(Excerpts from a dataset)
Start of Block

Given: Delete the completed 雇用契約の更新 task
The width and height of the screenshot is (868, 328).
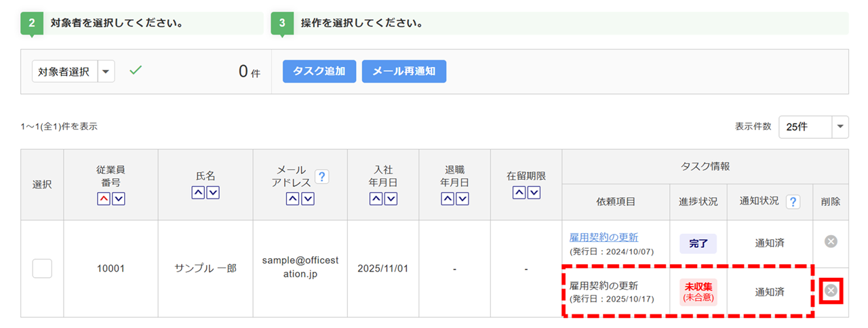Looking at the screenshot, I should [831, 241].
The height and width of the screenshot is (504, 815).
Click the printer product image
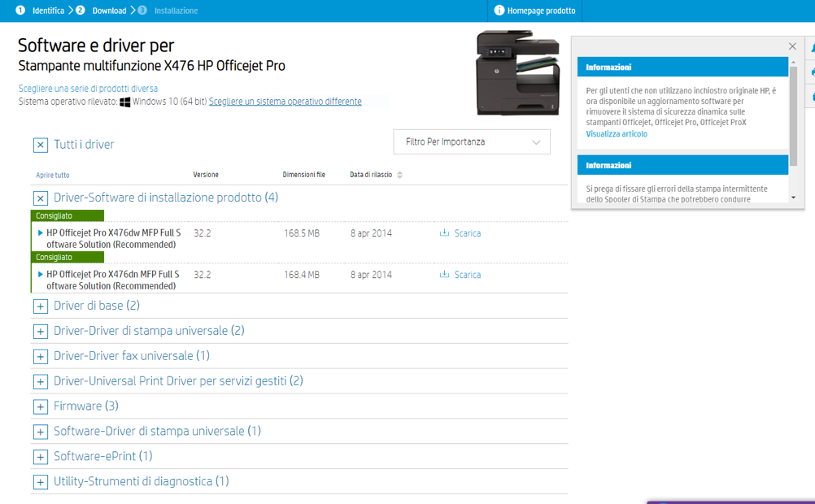pos(518,72)
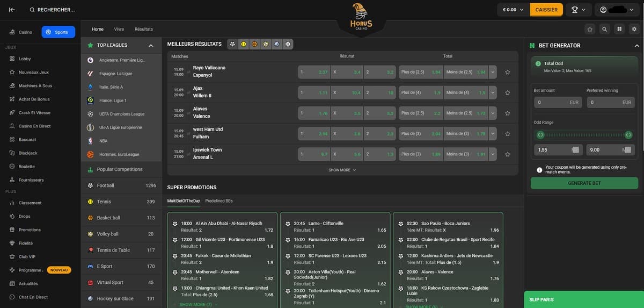Favorite the Rayo Vallecano vs Espanyol match

(508, 72)
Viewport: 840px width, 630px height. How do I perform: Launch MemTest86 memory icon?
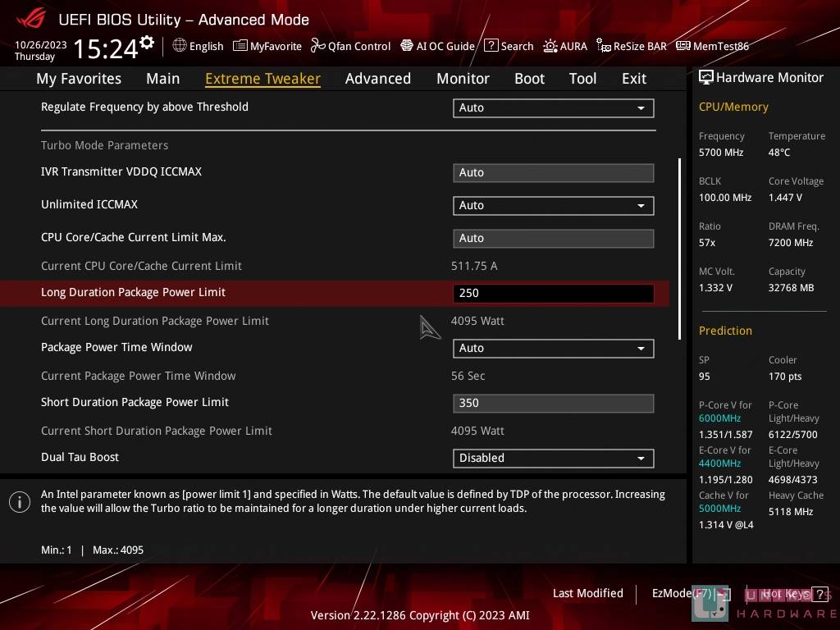click(683, 46)
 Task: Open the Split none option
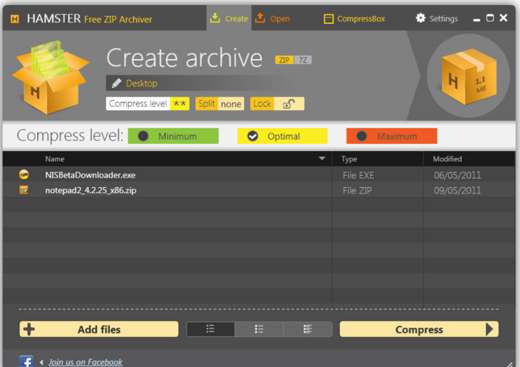point(220,104)
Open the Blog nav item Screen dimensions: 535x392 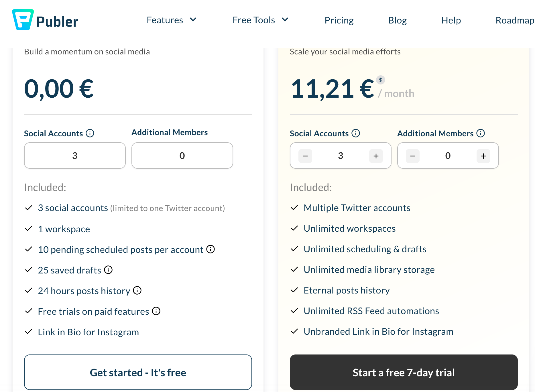point(398,20)
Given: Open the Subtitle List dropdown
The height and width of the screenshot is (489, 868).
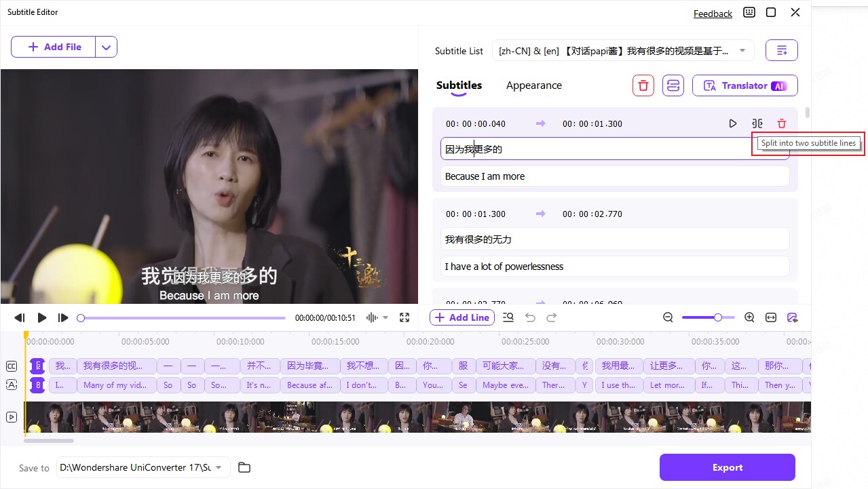Looking at the screenshot, I should coord(742,50).
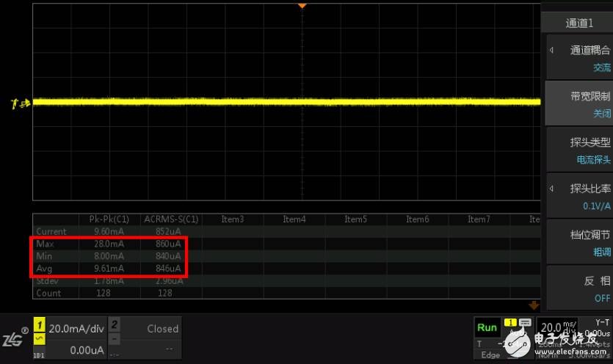Click the green Run status button

pos(487,327)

End of Block

WORK REQUEST:
Among the entries, how many lines include the string "Given"? Please reply with only the number.

SOLUTION TO THIS EXERCISE:
2